Un paso a la vez

«Lo que hasta hace poco fue brazada a brazada, hoy es un paso a la vez.»

Hace tres años me mudé a la Ciudad de México. Llegué aquí después de haber vivido más de dos décadas al lado del mar. Me equivoqué al creer que la transición tendría sus empellones; en realidad, el cambio fue terso y orgánico. Me adapté a la ausencia del océano como me he adaptado también a vivir lejos de la hija: con ambos omnipresentes en su ausencia.

Redescubrir mis pasos ha sido un resultado inesperado de la transición. Sin automóvil ni temperaturas extremas, regresé a usar mis pies como método favorito de transporte y como estilo de vida. Me gusta caminar. Al hacerlo no solo me traslado del punto A al B, sino que ocupo la ruta. Así es como me he instalado gradualmente en este entorno que, aunque familiar de origen, es también inédito. Vivir las calles a pie no solo hace mía la ciudad, sino que me libera de la rutina y de la convención. Sin tacones que den carisma o centímetros adicionales a la presencia, camino con los pies firmes en la tierra, sin pretensiones y con el ánimo dispuesto hacia el mundo. 

No importa la modalidad de atención con la que camine, encuentro quietud y conexión en los trayectos. No hay camino sin reflexión que lo acompañe, ni ruta sin intercambio de sonrisas, miradas curiosas o palabras con personas extrañas. Al ritmo de mis pasos revisito momentos, escribo en la mente, proceso emociones, resuelvo situaciones y crezco. También al ritmo de mis pasos interiorizo diferencias y similitudes con quienes me rodean. Ellas, ellos y yo caminamos invisibles, transitorios y presentes al mismo tiempo. 

Las calles me recuerdan constantemente que la creatividad no es dominio exclusivo de artistas y de exquisitos. Hay una plástica y literatura callejeras, fluidas y democráticas, con las que interactúo y me conmuevo en igual medida que lo hago con libros, museos y galerías. La creatividad allá afuera es mayúscula y se aprecia mejor a pie. Los grafitis son la versión más patente de ocupación de las calles por la estética e inventiva, pero hay muchas más expresiones de profundidad, belleza y talento. Mi favorita son los fragmentos de poesía sembrados a lo largo y ancho de la ciudad en la forma de pintas, aceras y papelitos pegados en muros y postes. También favoritas son las expresiones de amor y los epílogos filosóficos escondidos públicamente en la ciudad a manera de galletas de la fortuna.

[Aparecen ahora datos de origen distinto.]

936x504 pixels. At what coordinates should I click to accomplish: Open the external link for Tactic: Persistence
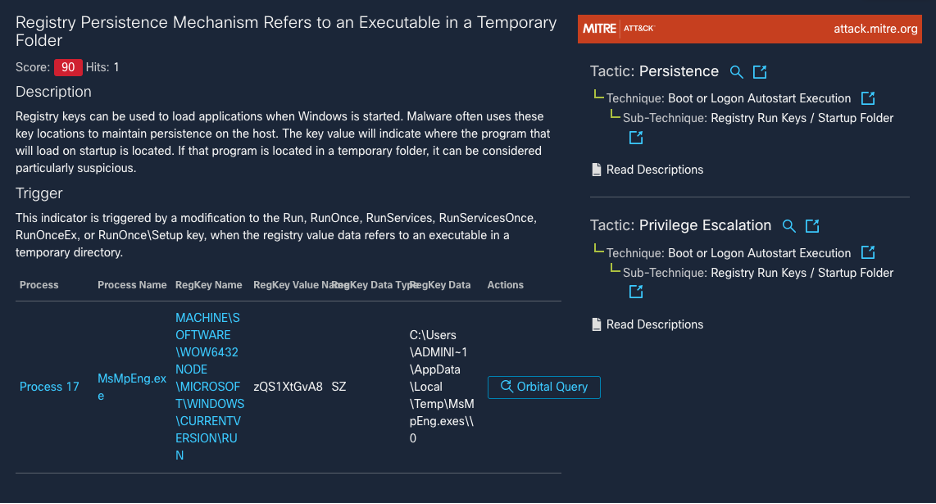(760, 72)
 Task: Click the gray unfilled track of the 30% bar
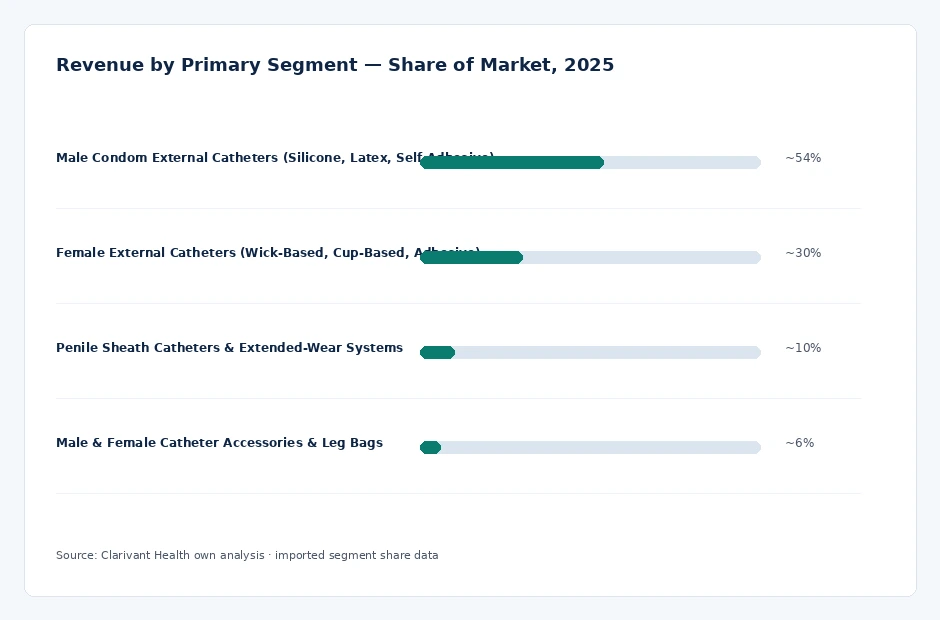642,257
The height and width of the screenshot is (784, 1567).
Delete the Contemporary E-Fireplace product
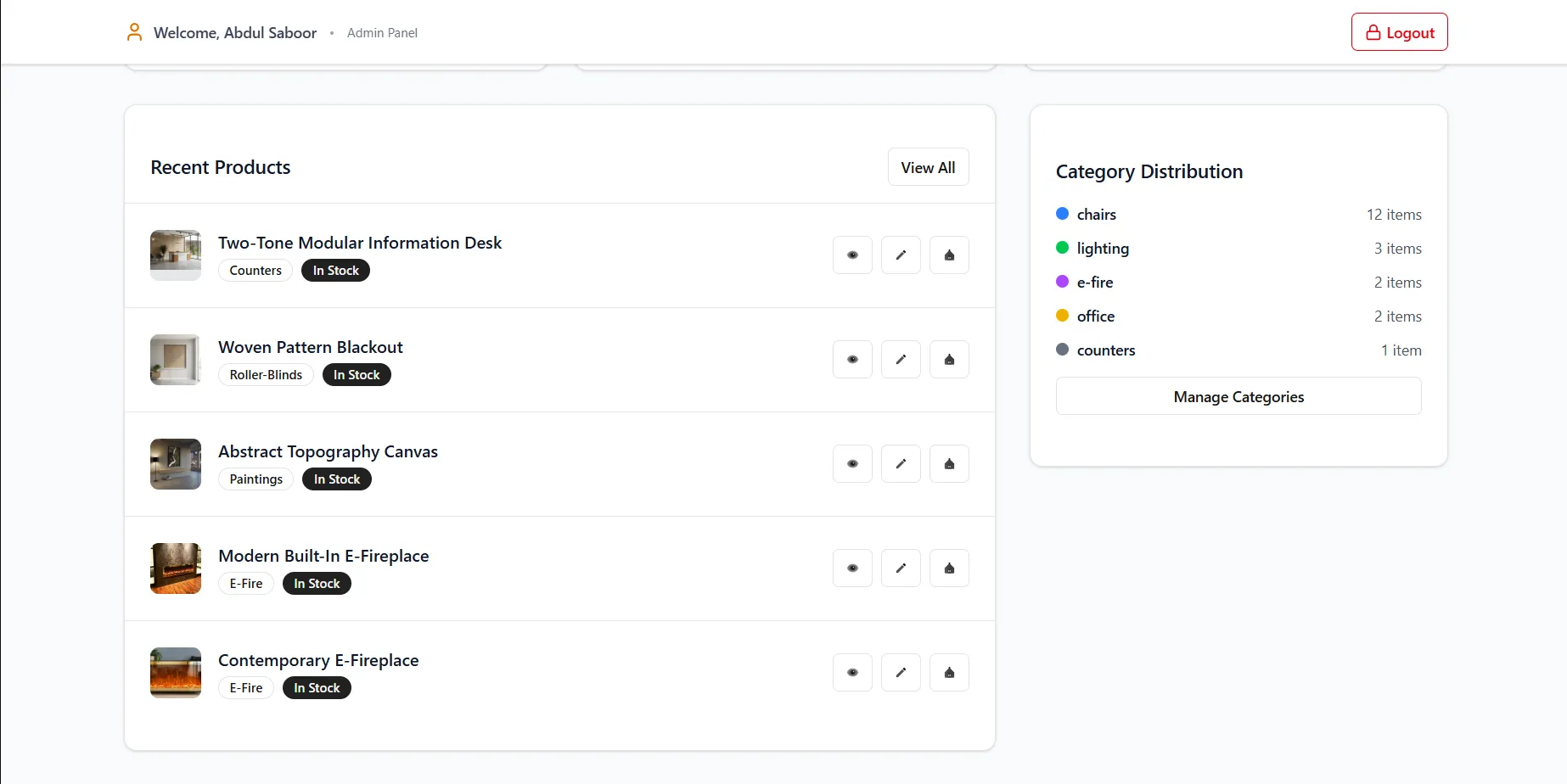coord(949,672)
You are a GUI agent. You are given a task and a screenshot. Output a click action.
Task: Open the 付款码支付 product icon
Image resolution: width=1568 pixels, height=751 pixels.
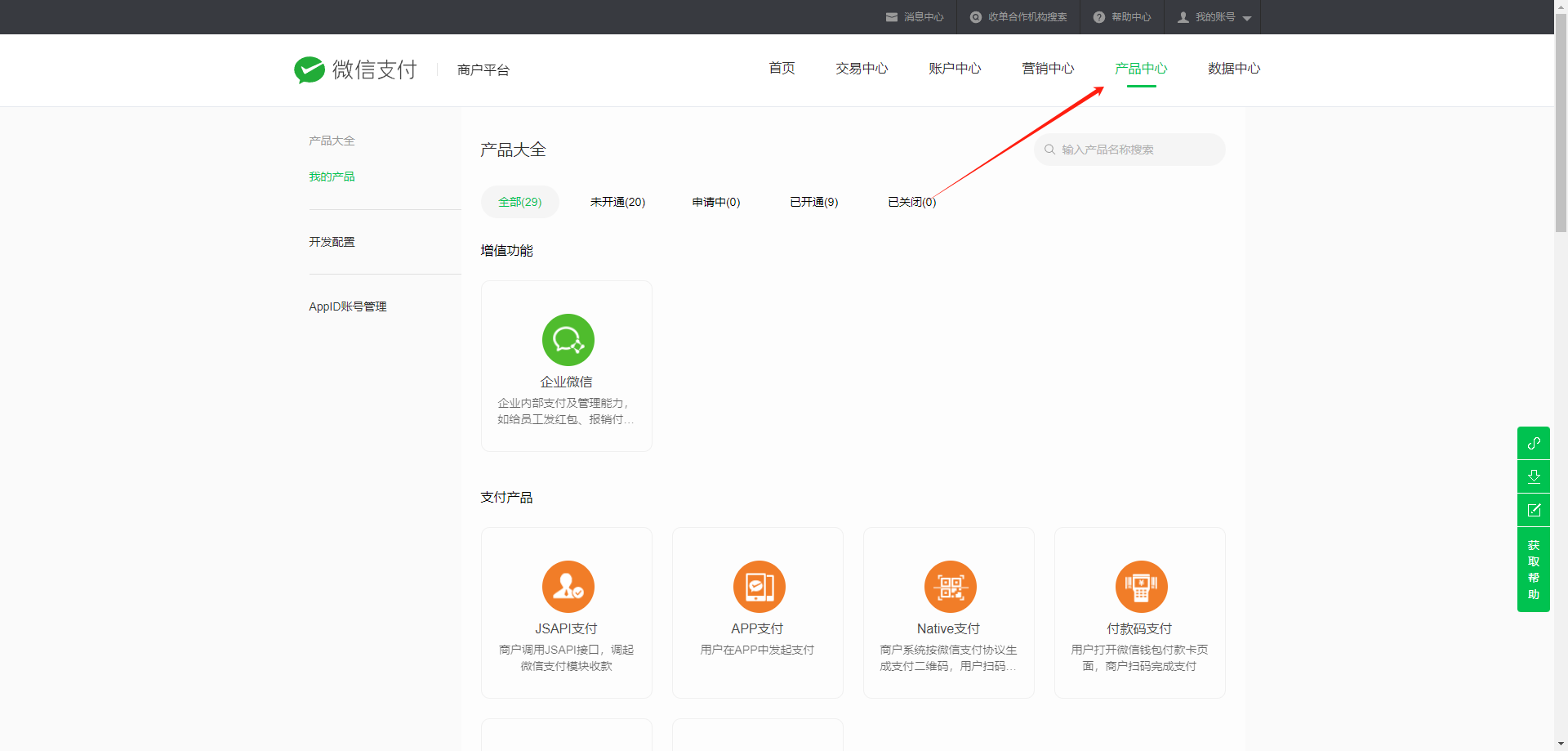1141,587
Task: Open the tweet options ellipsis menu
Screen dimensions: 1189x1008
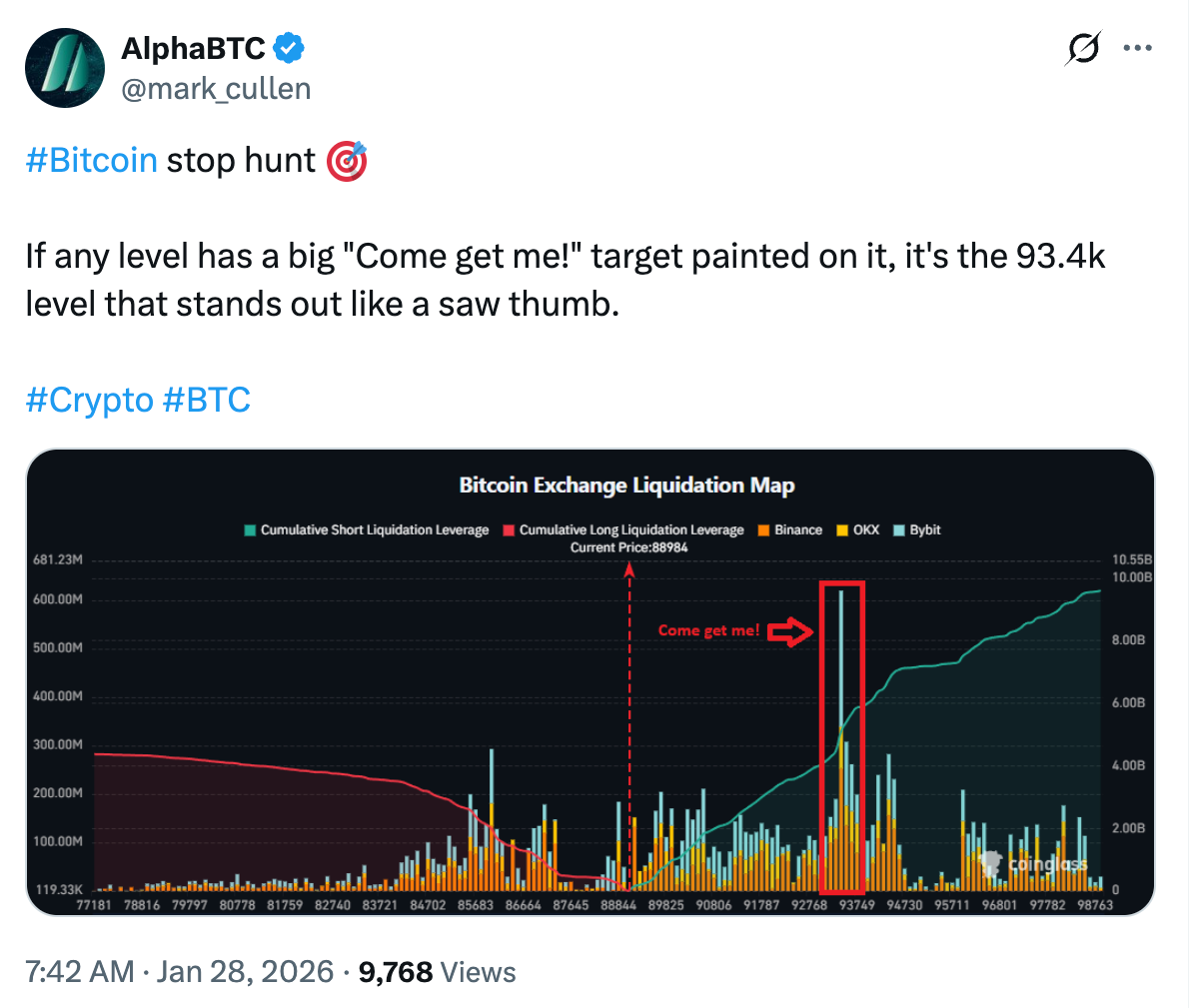Action: click(1138, 47)
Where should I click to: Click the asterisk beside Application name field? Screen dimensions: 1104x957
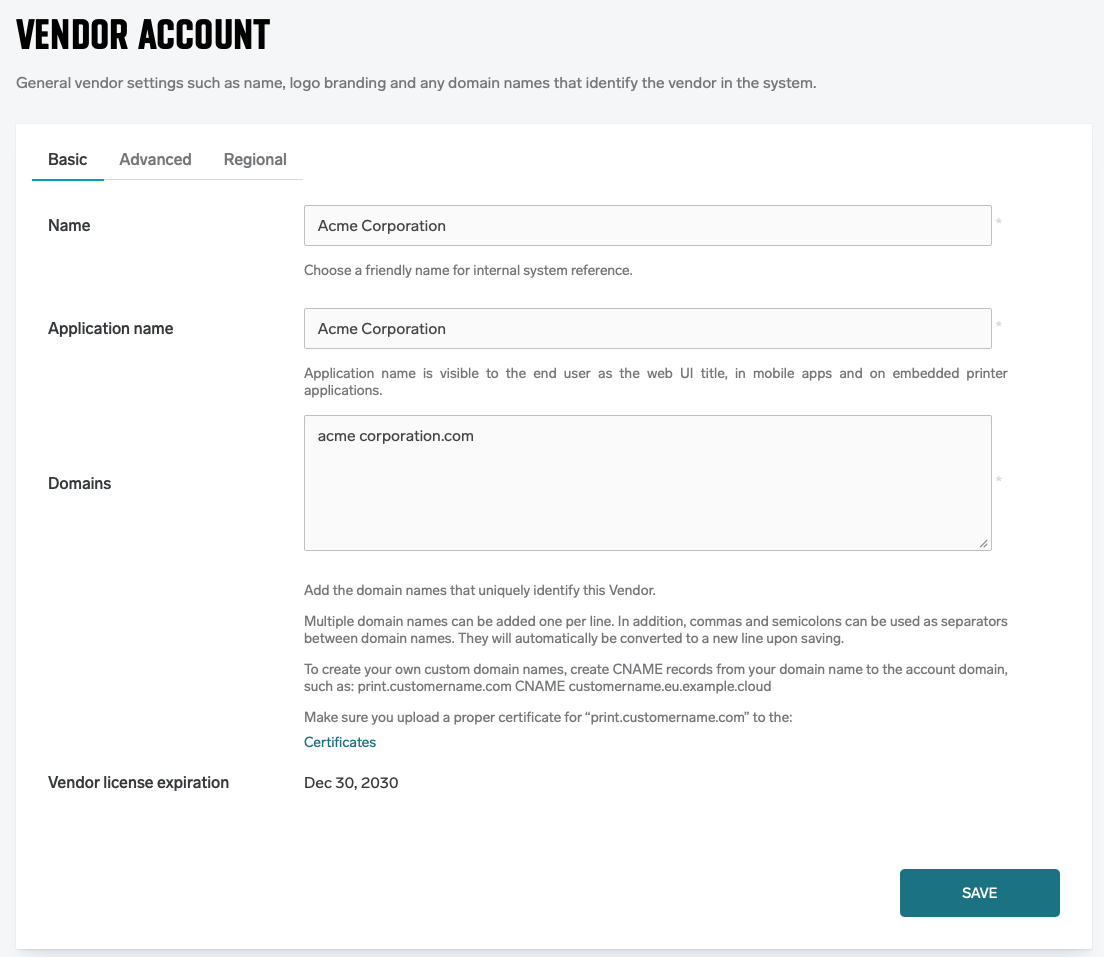click(998, 325)
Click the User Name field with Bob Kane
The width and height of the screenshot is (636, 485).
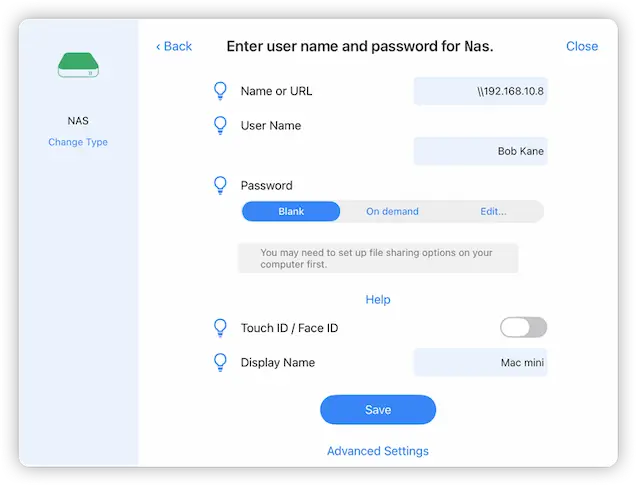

Las mejores caminatas son las que se hacen sin rumbo fijo. La ruta la define el capricho, el ángulo de la sombra en turno y la distribución aleatoria de aquello que captura la atención. Caminar se convierte entonces en paseo y las calles se transforman en Walden de concreto. Aunque amo la naturaleza como Thoreau, creo que se equivocó al creer que los hechos esenciales de la vida solo se enfrentan en caminatas en el bosque. Las calles y sus azares también se viven deliberadamente y propician la contemplación. 

Suelo decir que una vez oceánicas las personas siempre serán oceánicas. Sé que yo lo soy. Confío en que la misma lógica aplicará gradualmente a mi condición de caminante urbana. Me gusta pensar que, esté donde esté y tenga la edad que tenga, los pasos que doy ahora permanecerán en la forma de hábito y de memoria. Lo que hasta hace poco fue brazada a brazada, hoy es un paso a la vez.